The shape of the lens is adjusted by applying an electric field across the hydrophobic coating such that it becomes less hydrophobic - a process called 'electrowetting' that results from an electrically induced change in surface-tension. As a result of this change in surface-tension the aqueous solution begins to wet the sidewalls of the tube, altering the radius of curvature of the meniscus between the two fluids and hence the focal length of the lens. By increasing the applied electric field the surface of the initially convex lens can be made completely flat (no lens effect) or even concave. As a result it is possible to implement lenses that transition smoothly from being convergent to divergent and back again.

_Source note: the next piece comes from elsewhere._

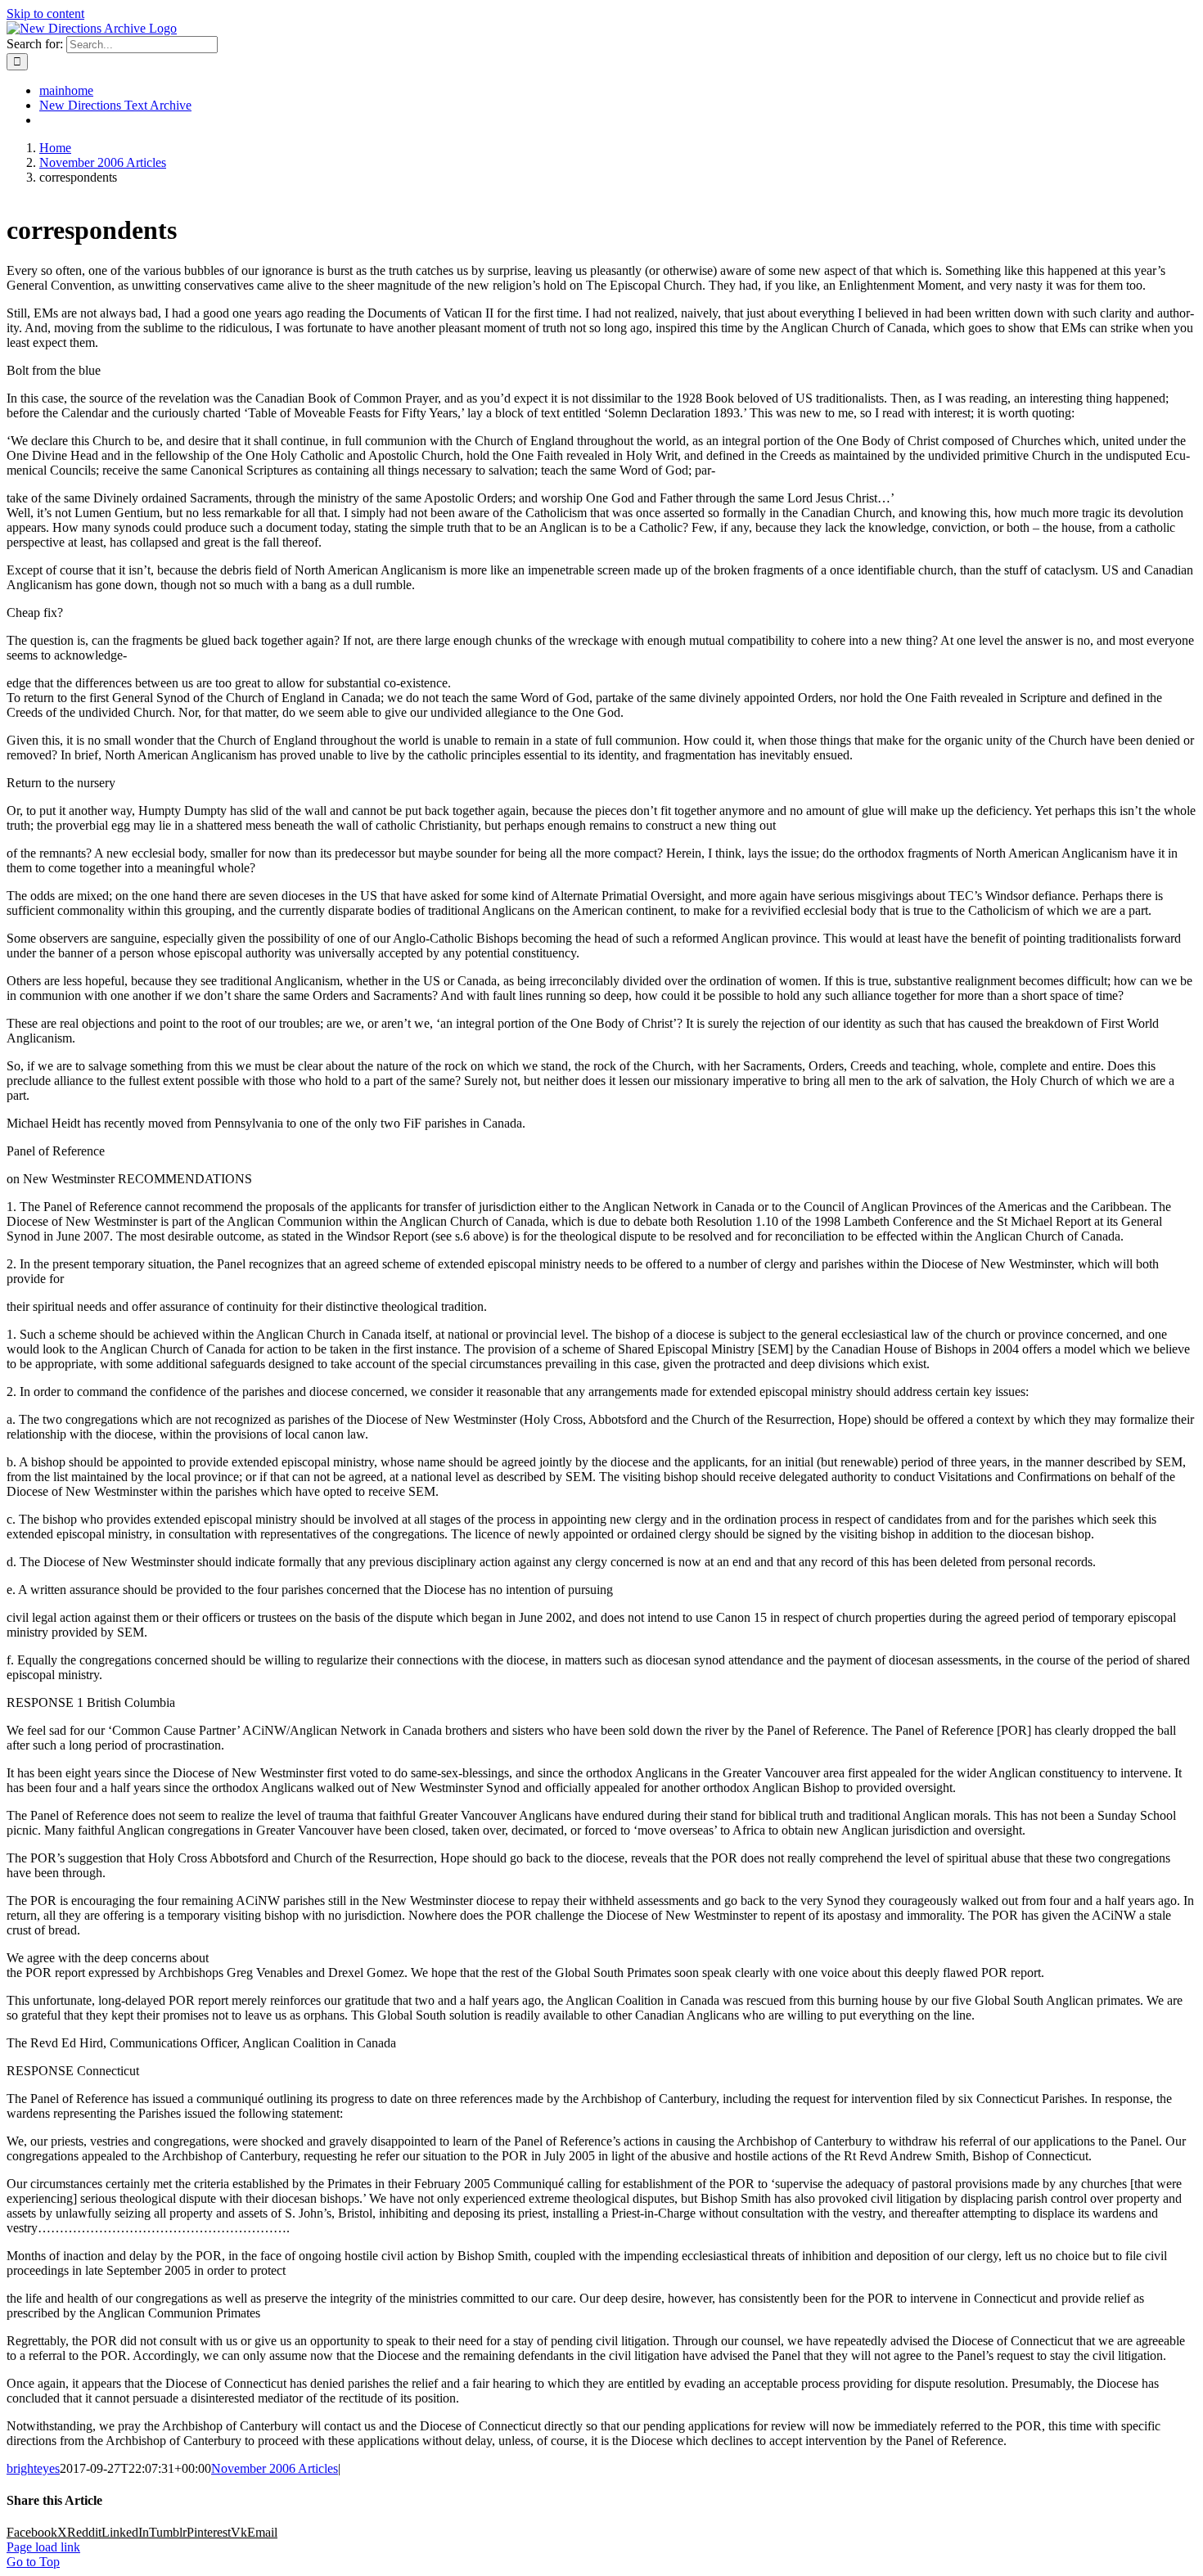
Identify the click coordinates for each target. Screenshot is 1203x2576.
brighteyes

In the FluidFocus technology demonstrator being exhibited by Philips Research at CeBIT 2004, the fluid lens measures a mere 3 mm in diameter by 2.2 mm in length, making it easy to incorporate into miniature optical pathways. The focal range provided by the demonstrator extends from 5 cm to infinity and it is extremely fast: switching over the full focal range is obtained in less than 10 ms. Controlled by a dc voltage and presenting a capacitive load, the lens consumes virtually zero power, which for battery powered portable applications gives it a real advantage. The durability of the lens is also very high, Philips having already tested the lens with over 1 million focusing operations without loss of optical performance. It also has the potential to be both shock resistant and capable of operating over a wide temperature range, suiting it for mobile applications. Its construction is regarded as compatible with high-volume manufacturing techniques.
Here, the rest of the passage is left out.